ACTIONS À MENER —
1. Dans l'extrait, à quoi revient, selon la Cour, le fait de contraindre une personne à se prostituer ou à continuer à se prostituer ?
2. Énumérez toutes les instances qui, d'après l'extrait, pourraient contraindre une personne à se prostituer.

EXTRAIT DU TEXTE —

===============

26. Il reste que cette question est elle aussi controversée, certains estimant que la prostitution n'est jamais librement consentie mais toujours, au moins, contrainte par les conditions socioéconomiques.
La Cour n'entend cependant pas entrer dans un débat dont l'issue n'est pas déterminante en l'espèce. Aux fins de l'examen de la cause de la requérante, il lui suffit en effet de s'affirmer convaincue que, le cas échéant, le fait pour une autorité, une administration ou un organisme interne de contraindre, d'une manière ou d'une autre, une personne à se prostituer ou à continuer à se prostituer revient à imposer à celle-ci un « traitement inhumain ou dégradant », au sens de l'article 3 de la Convention.

===============

MATÉRIEL FOURNI —
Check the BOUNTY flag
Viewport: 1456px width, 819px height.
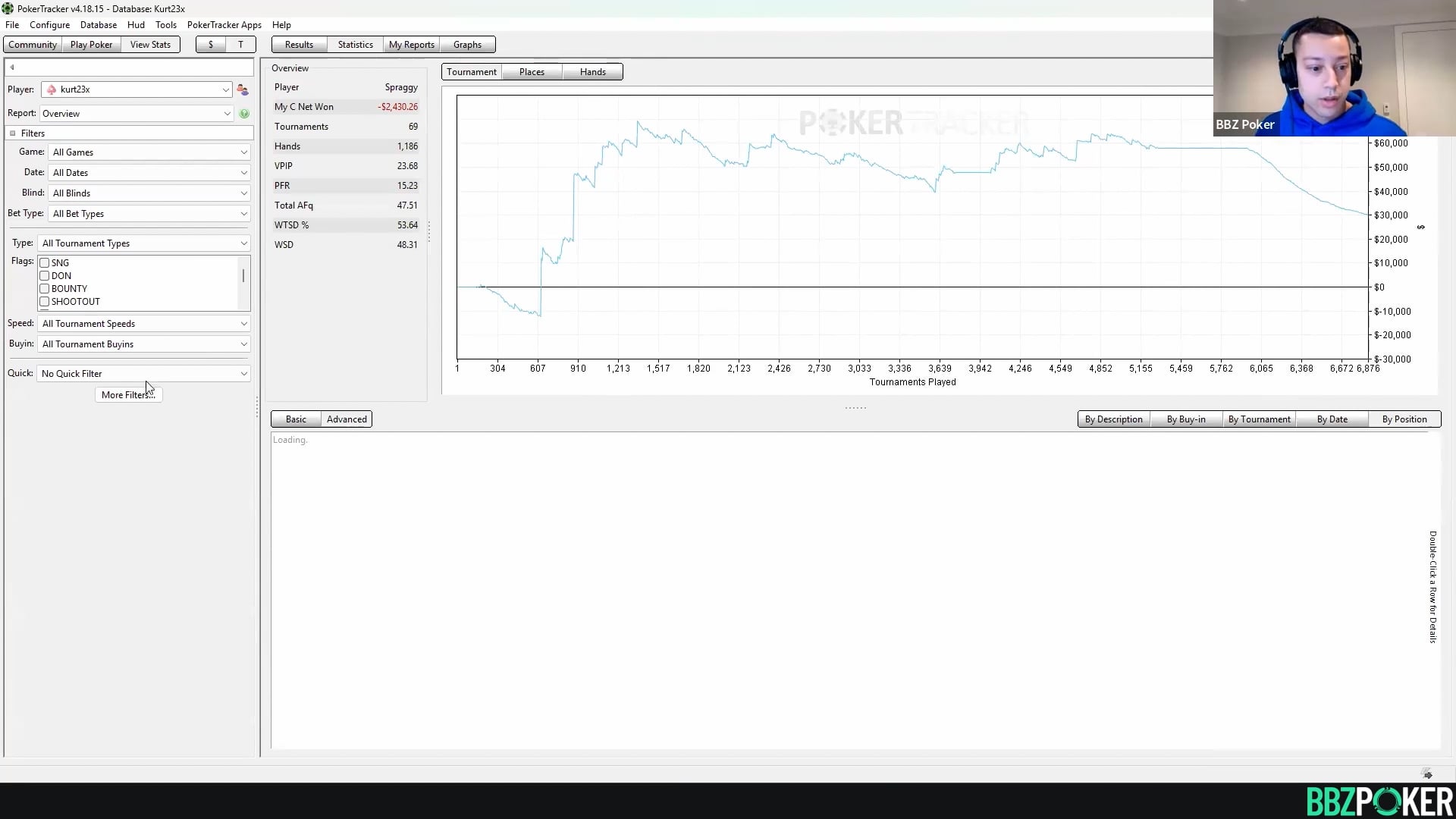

===============

LISTE DES RÉPONSES —
1. À lui imposer un « traitement inhumain ou dégradant », au sens de l'article 3 de la Convention.

2. Une autorité, une administration, un organisme interne.